Céline Briand - J’ai effectué l’essentiel de mon parcours en industrie agroalimentaire dans des services « administration des ventes », « prévision des ventes » et « planification de production ». J’ai eu l’opportunité d’évoluer vers des fonctions managériales avec une casquette « projet » (déploiement de logiciels de prévisions et de planification). Depuis 2018, j’accompagne les entreprises dans ces domaines en travaillant avec les équipes et leur manager sur les organisations, les processus et les logiciels. Les missions d’accompagnement sont souvent la suite logique d’un diagnostic.

Quelle vision avez-vous de la prévision des ventes ?

C. B. - Avant tout les entreprises ne doivent pas confondre budget commercial et prévision des ventes. Le budget commercial s’établit une fois par an avec une révision en cours d’année. La prévision des ventes s’appuie, quant à elle, sur la vraie demande des clients. Elle permet d’asseoir des décisions sur du chiffre réel remis à jour chaque semaine ou mois (selon les typologies de produits). À court terme, elle permet d’ajuster les plans de production et d’alerter, par exemple, sur des commandes clients qui ne pourront pas être honorées. À long terme, elle oriente la stratégie de l’entreprise, les investissements nécessaires, les embauches, etc., notamment dans le cadre d’un processus S & OP. Les logiciels sont d’une grande aide, en particulier lorsque la volumétrie de données à traiter est importante ; ils donnent une meilleure visualisation, facilitent la prise en compte d’une tendance et d’une saisonnalité, aident à dépolluer les historiques des promotions et événements exceptionnels, etc., procurent des modèles statistiques mieux adaptés aux différents comportements de ventes des articles ou clients, enseignes.

Quelle est la place du prévisionniste dans l’organisation ?

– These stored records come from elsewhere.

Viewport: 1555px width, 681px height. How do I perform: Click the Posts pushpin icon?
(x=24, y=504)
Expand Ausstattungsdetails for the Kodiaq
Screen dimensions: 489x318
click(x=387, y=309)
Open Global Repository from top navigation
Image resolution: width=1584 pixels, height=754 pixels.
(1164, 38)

C. B. - Les prévisions des ventes doivent faire l’objet d’un processus collaboratif. C’est ce que je prône chez mes clients. Le prévisionniste, s’il y en a un, ne doit pas être seul à prendre les décisions. Des rituels bien rodés, avec le marketing, le commerce, ont un effet direct sur la performance.
Aux journées Agrovif 2023 organisées par l’intégrateur de progiciel/logiciels Vif, Céline Briand et deux responsables de La Normandise (secteur du petfood) feront part de leur retour d’expérience commune sur un projet de mise en place d’un logiciel de prévision des ventes.